I liked this movie. I really did. If I could choose to be someone else, I would love to be the kind of person who directs Alpha Dog. Only, I doubt I would ever have the courage of coming up with The Notebook. Not that I don’t think about this kind of stories, but I know they are kitsch, easy. They work because we all want to be them and I guess that’s the cheapest side of cinema.

So maybe I liked it because I wanted to be them. This is my starry-eyed side, but I guess I want to believe that there are people like them out there. I know how bad this is for life in general and relationships in particular, but I like the idea that there are people irrationally driven to each other. I like to think that there are some people who dismiss the well-measured nice happiness and go for something else. And the fact that this is perfectly assumed by Gosling’s “apparently simple but in fact over aware” character makes the movie worth seeing.

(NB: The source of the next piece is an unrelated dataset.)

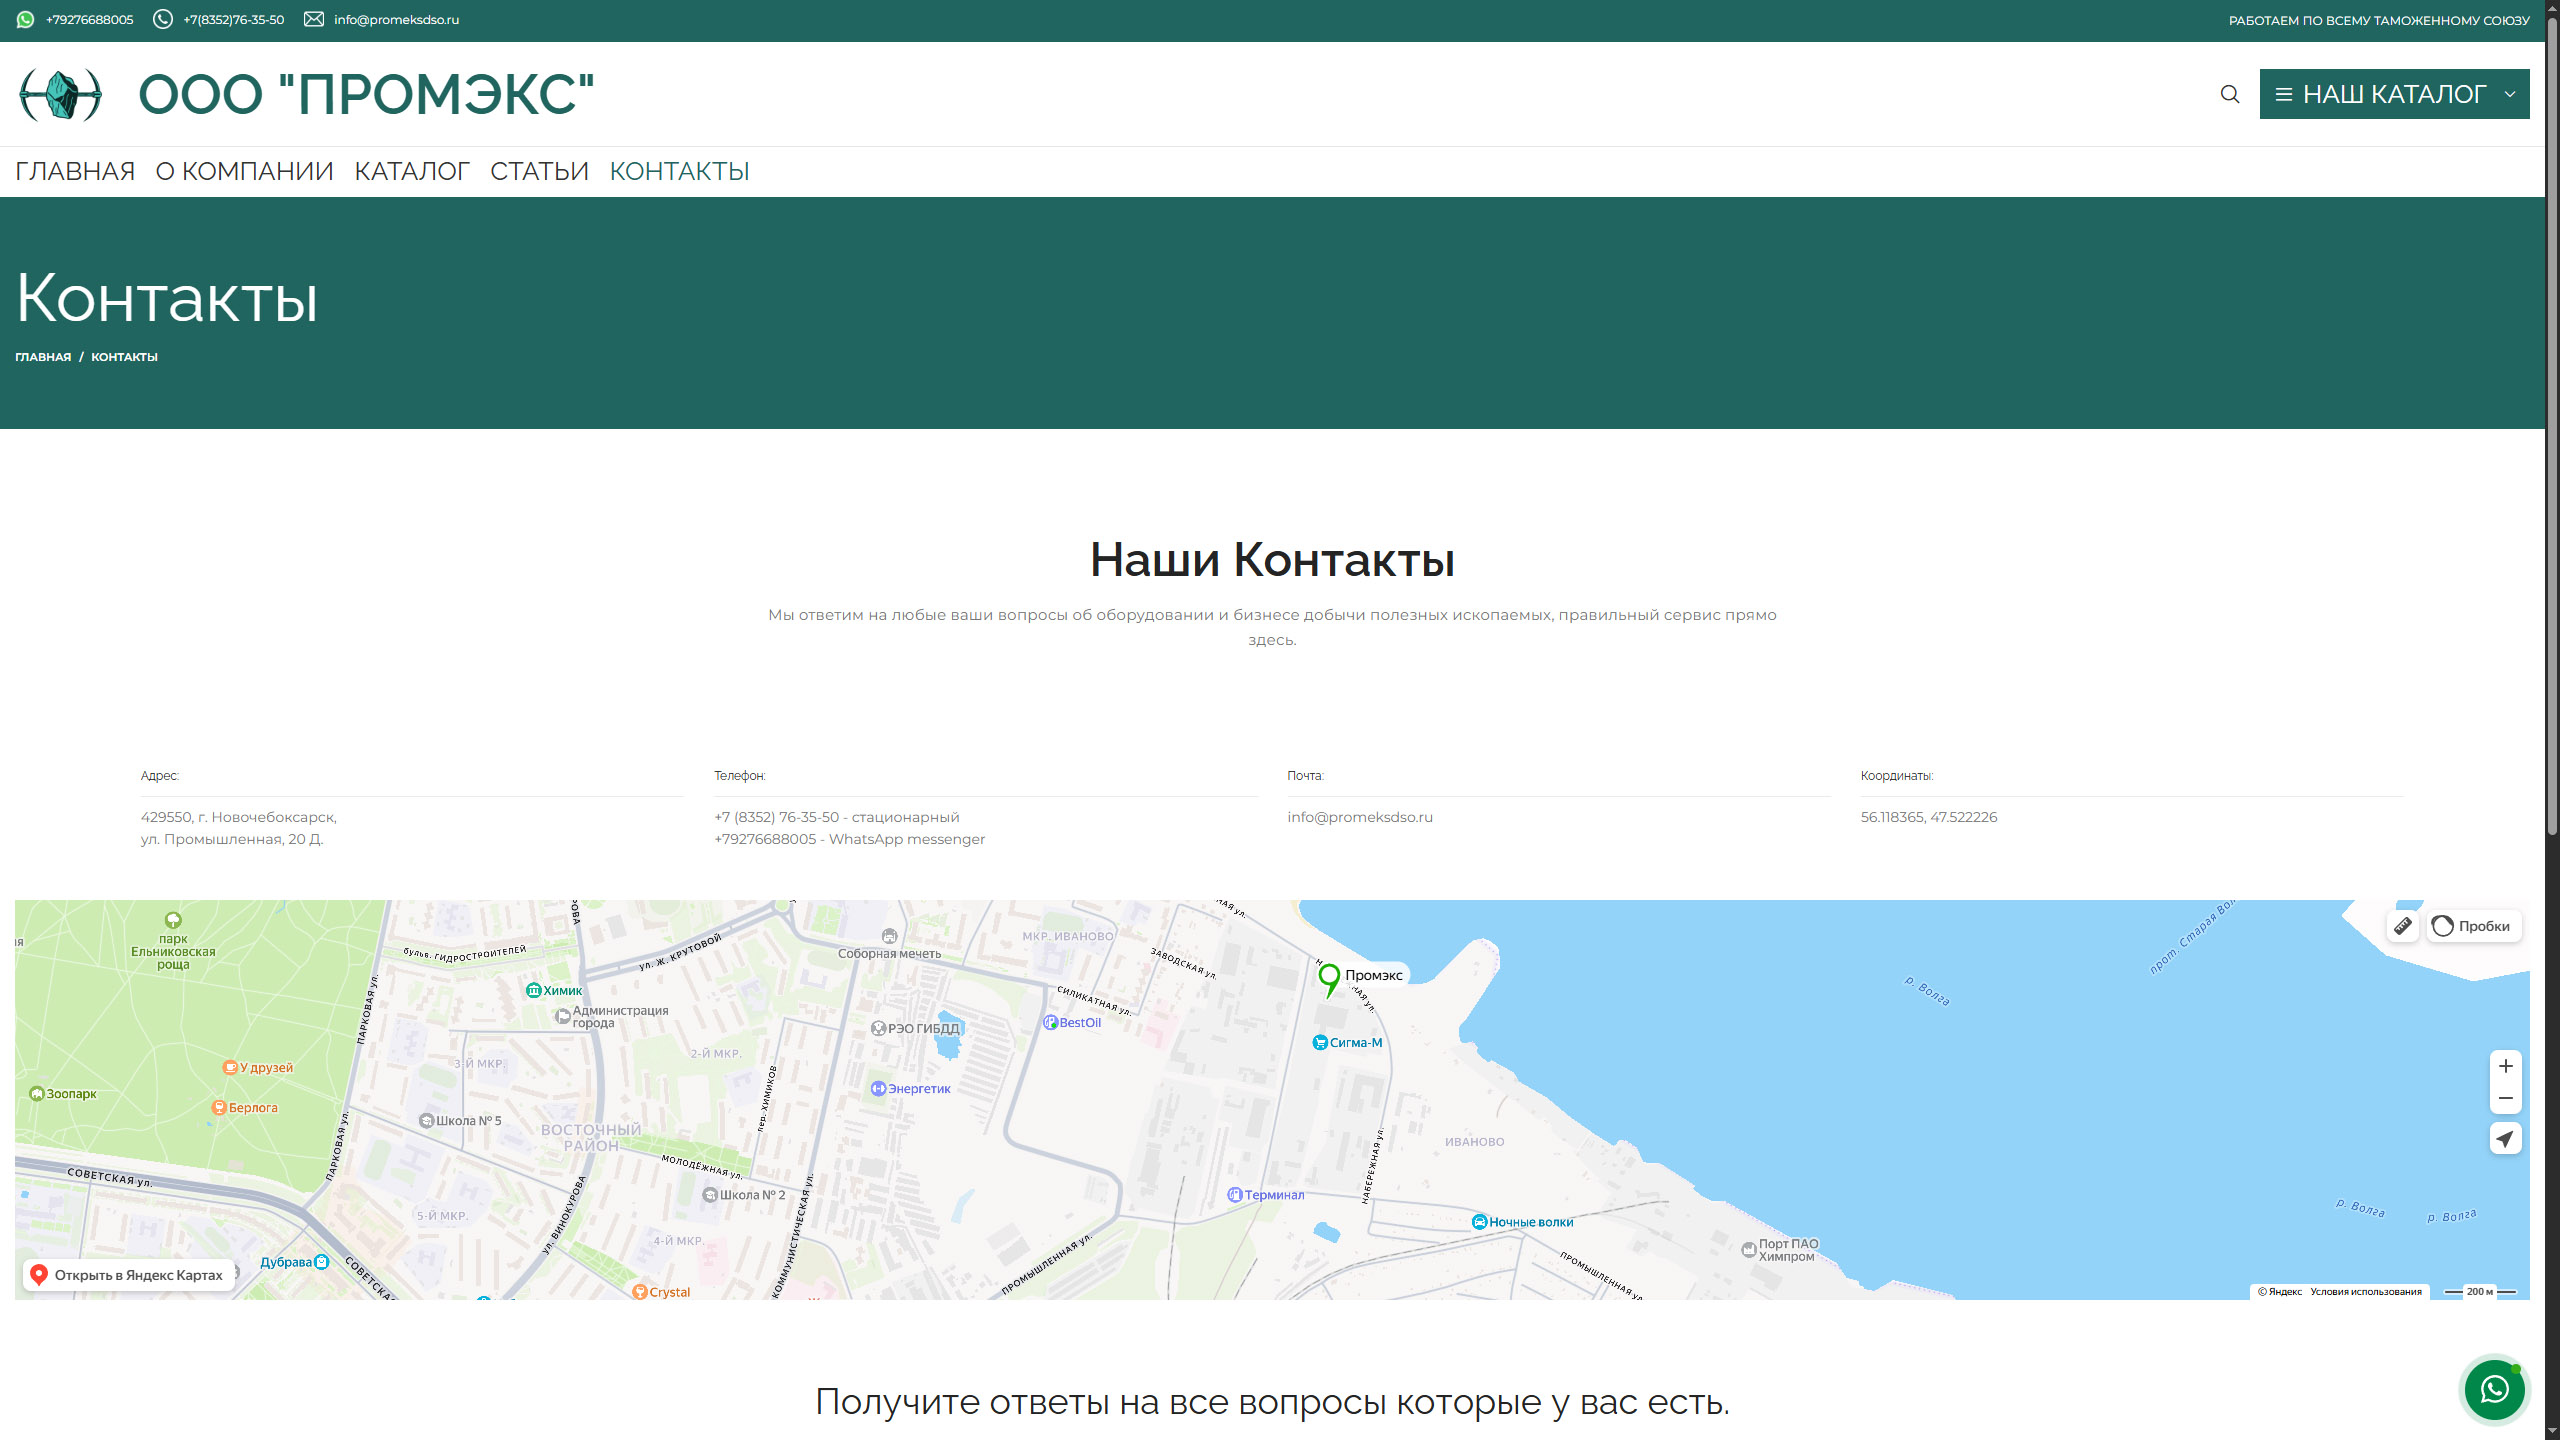Go to the О КОМПАНИИ page

tap(244, 171)
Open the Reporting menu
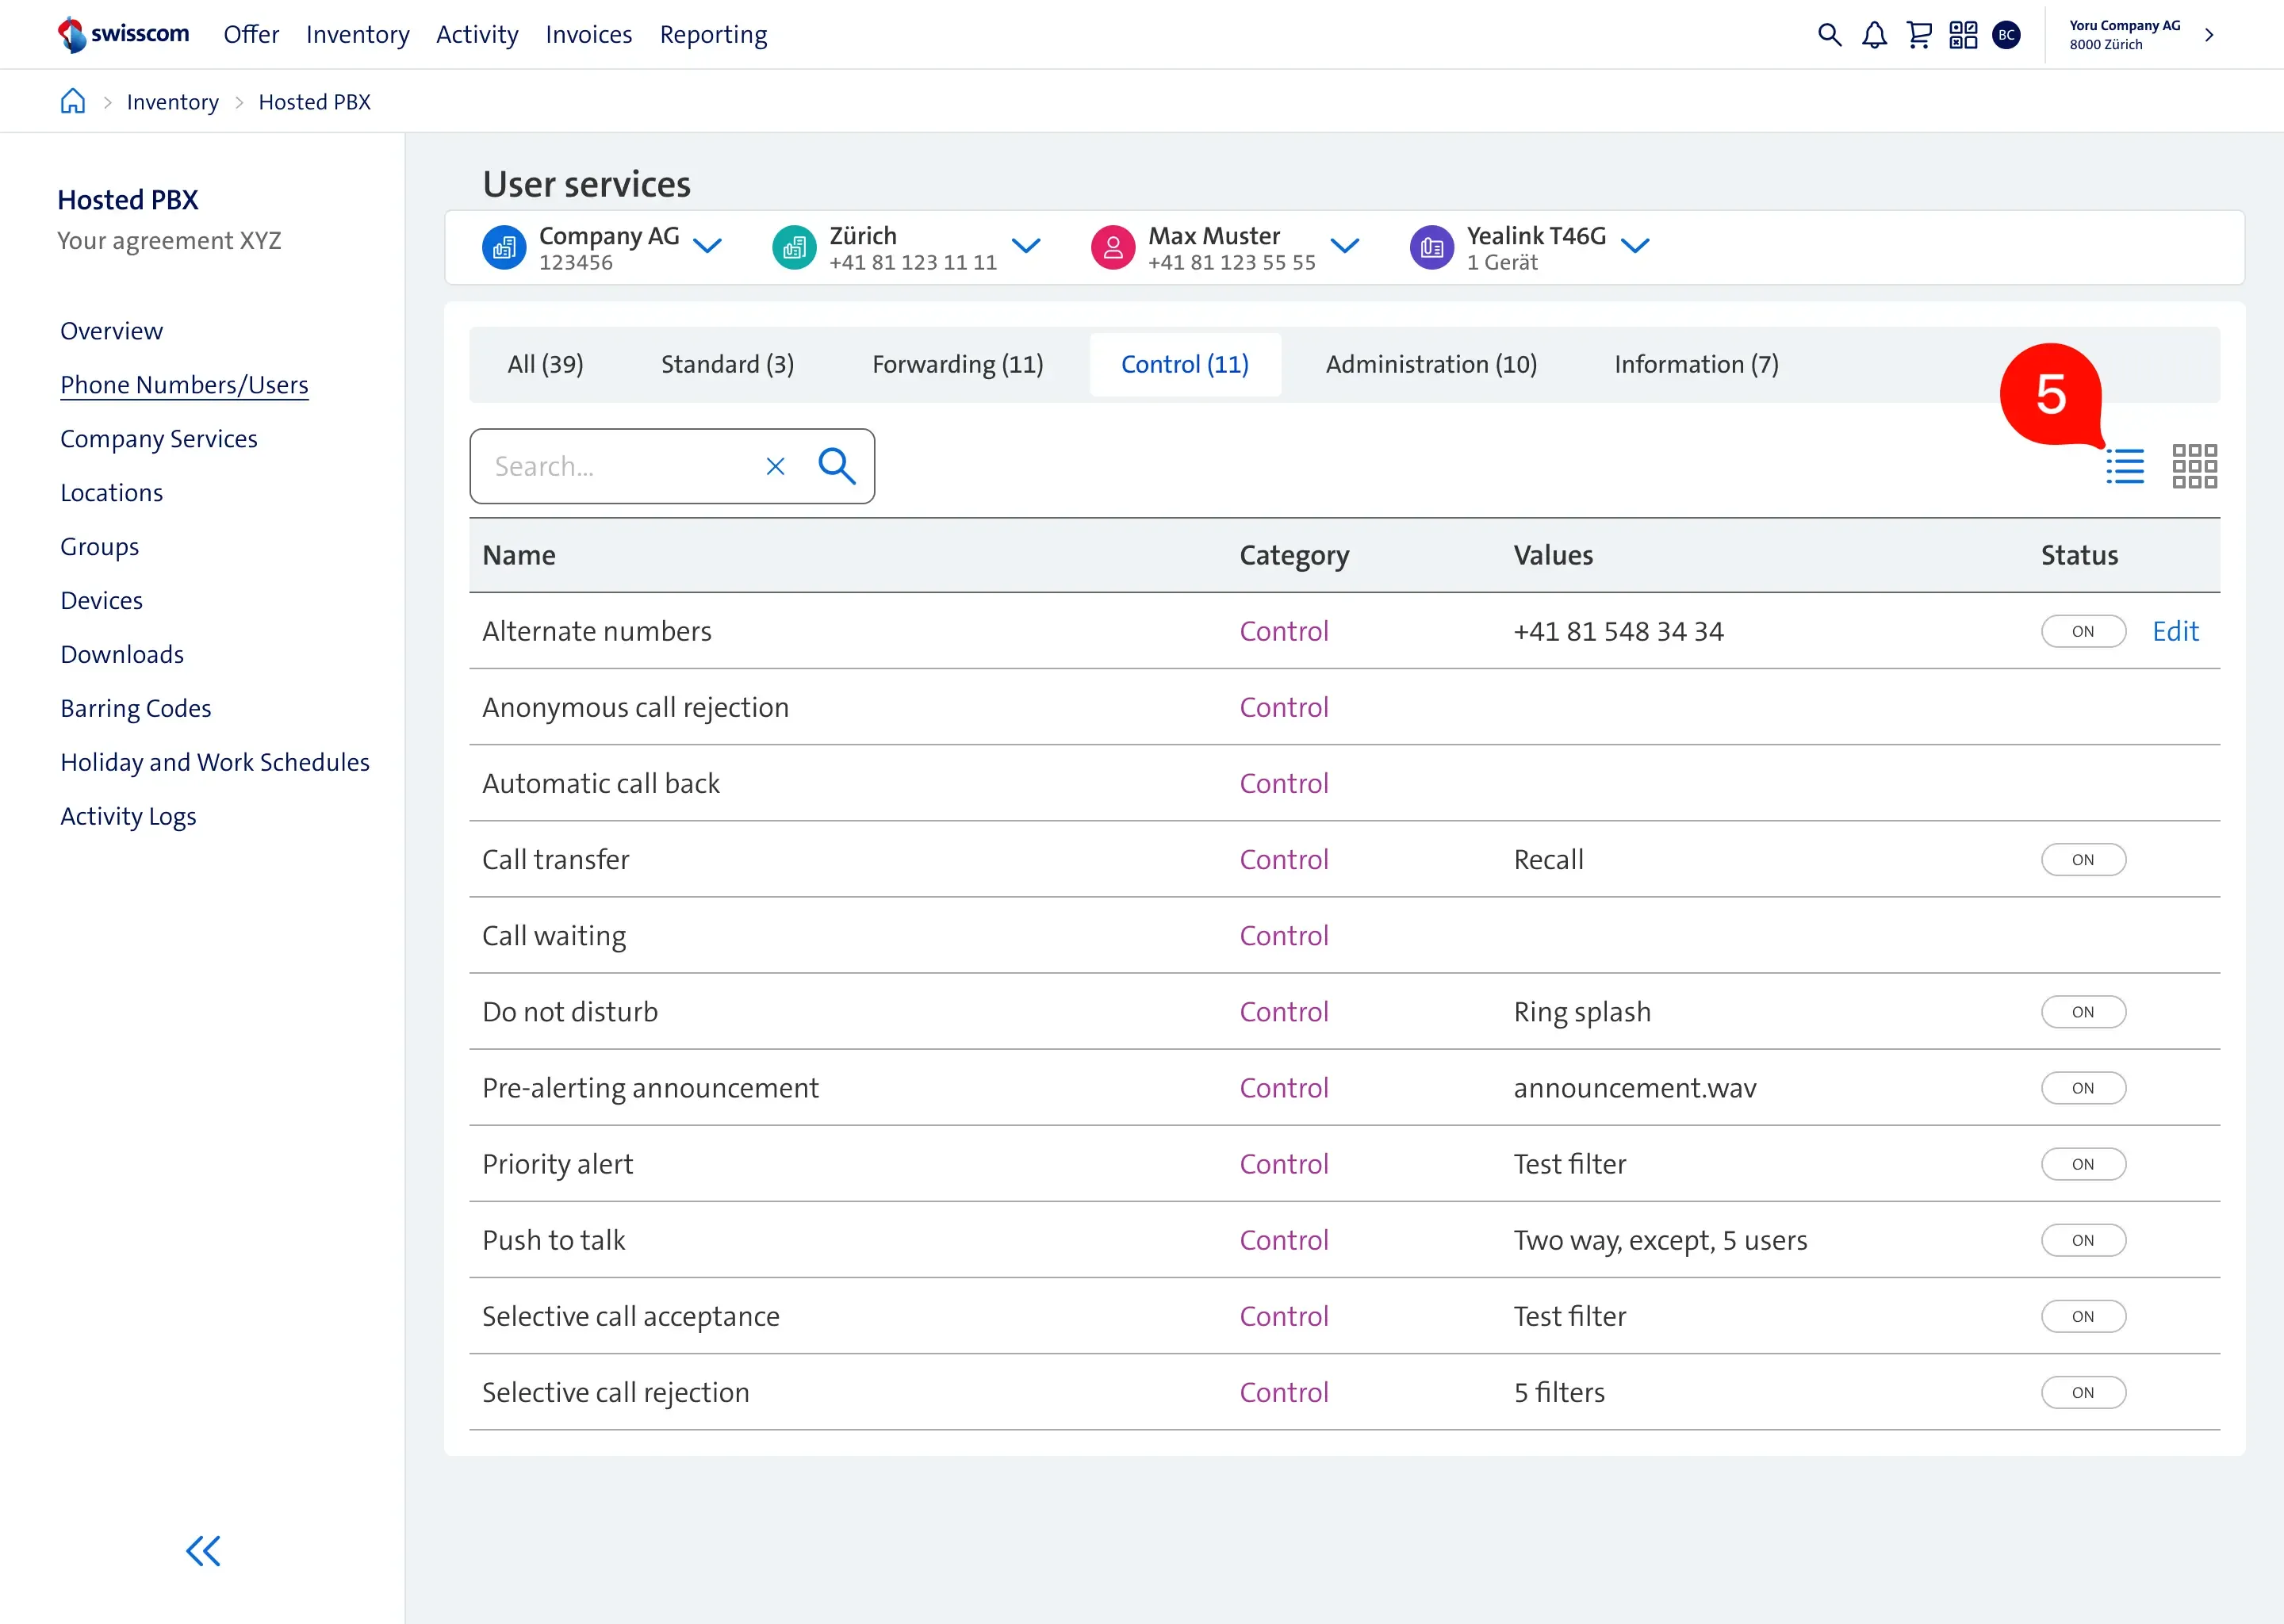 pyautogui.click(x=712, y=34)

One of my favourite scenes is illustrative of this: At some point McAdams is considering leaving him for her perfect life and she says something like “we have only spent two days together and look at us, we are already fighting”. Gosling answers in a very angry tone: “yeah, that is what we do, we fight”. I guess assuming that is just liberating. I like the way they fight and kiss, as if there wasn’t any distinction between the two, because the category is “intensity”. I know it has been said a million times, but it reassures me to think that there are still people who think “nice” is not the ultimate category. It reassures me to think that there are people who fight against the hegemonic categories of “love” Vs “dispute” and that create categories such as “intensity” or “dullness” that cut across the hegemonic ones.

I can give you many reasons to watch this movie. First and foremost because all opportunities to see Gena Rowlands playing mental illness are transcendent presents that one would be crazy to miss.

But there are also many others. Rachel McAdams’ character is dichotomous: there is what she has been taught to be and knows is good and then there is a side of her that is in a 250km/h ferrari. The movie starts with Ryan Gosling asking her out in all possible ways, including risking his life. She is not touched. Anyone would have fell for that (thank God Hollywood taught us to fall for that). She doesn’t, because it’s irrational, crazy and she hasn’t learnt Hollywood’s lessons (she actually specifies she never goes to the movies).

I adore the way she jumps on Gosling every time she sees him. She runs to him and jumps on him as if life was about to end. As if she was about to die and only touching him could save her. As one runs for air when staying too long underwater.

I also love that the title is a spoiler.

Finally, a special note for Gosling’s fans: it’s interesting to see that his body here is the body of a youngster, and from our 2013 perspective it’s amazing how it has turned into a man’s body so quickly.

I recommend this movie, and I hope my beloved N, who disliked it, will explain why.